Short task: List every named place that appears in the text below about a Water Heritage Day bike trip.

An intrepid group of people on bikes were guided along the River Boyne back in time last Sunday with the help of local expert Dr. Robbie Meehan, as part of Water Heritage Day. Never heard of Water Heritage Day? Let’s dive in!
Water Heritage Day
You may have heard of National Heritage Week, held in August every year, which unveils the hidden history on our doorstep. But what is Water Heritage Day?
As it turns out, Navan has a long relationship with rivers and waterways, hidden right there under our noses, just waiting to be discovered!
Millions of Years of History in an Afternoon
Our time-travellers set off from the Ramparts car park, and headed off 100,000 years into the past, guided by someone who knows his way around the millennia. Doctor Who? No, Doctor Robbie Meehan, that’s who!

(Word and item position data)

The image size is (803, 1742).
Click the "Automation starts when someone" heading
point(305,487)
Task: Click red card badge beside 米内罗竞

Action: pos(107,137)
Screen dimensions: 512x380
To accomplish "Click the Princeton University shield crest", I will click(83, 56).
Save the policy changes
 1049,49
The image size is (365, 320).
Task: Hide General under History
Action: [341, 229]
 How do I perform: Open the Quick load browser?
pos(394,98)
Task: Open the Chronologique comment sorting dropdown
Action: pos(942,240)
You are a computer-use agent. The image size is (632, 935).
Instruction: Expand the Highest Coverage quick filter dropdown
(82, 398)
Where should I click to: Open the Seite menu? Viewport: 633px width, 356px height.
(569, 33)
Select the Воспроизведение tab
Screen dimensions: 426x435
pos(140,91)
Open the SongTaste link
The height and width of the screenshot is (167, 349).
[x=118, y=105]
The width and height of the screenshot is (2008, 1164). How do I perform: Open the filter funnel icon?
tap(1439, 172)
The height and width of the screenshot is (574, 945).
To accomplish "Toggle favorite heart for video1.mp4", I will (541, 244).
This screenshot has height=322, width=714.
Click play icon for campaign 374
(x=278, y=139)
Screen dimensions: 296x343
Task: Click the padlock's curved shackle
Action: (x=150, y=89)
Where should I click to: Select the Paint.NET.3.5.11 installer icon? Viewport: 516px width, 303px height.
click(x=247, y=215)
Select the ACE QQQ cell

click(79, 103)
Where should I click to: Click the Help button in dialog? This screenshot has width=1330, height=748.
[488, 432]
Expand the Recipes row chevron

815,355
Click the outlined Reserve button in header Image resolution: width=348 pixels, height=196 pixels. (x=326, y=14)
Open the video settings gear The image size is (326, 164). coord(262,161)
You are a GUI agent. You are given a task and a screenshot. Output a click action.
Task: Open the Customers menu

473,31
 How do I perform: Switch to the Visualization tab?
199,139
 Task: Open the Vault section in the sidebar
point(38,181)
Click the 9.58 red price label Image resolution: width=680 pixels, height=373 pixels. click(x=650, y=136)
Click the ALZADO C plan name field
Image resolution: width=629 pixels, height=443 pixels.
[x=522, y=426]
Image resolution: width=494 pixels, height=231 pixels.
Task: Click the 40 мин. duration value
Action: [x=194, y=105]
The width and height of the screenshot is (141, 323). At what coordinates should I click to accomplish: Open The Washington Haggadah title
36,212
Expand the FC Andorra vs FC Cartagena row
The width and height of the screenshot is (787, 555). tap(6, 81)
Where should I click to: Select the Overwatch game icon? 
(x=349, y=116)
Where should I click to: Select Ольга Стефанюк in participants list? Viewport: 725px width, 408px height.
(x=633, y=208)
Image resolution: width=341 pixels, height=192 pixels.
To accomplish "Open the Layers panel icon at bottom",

Answer to the exercise: River Boyne, Navan, Ramparts car park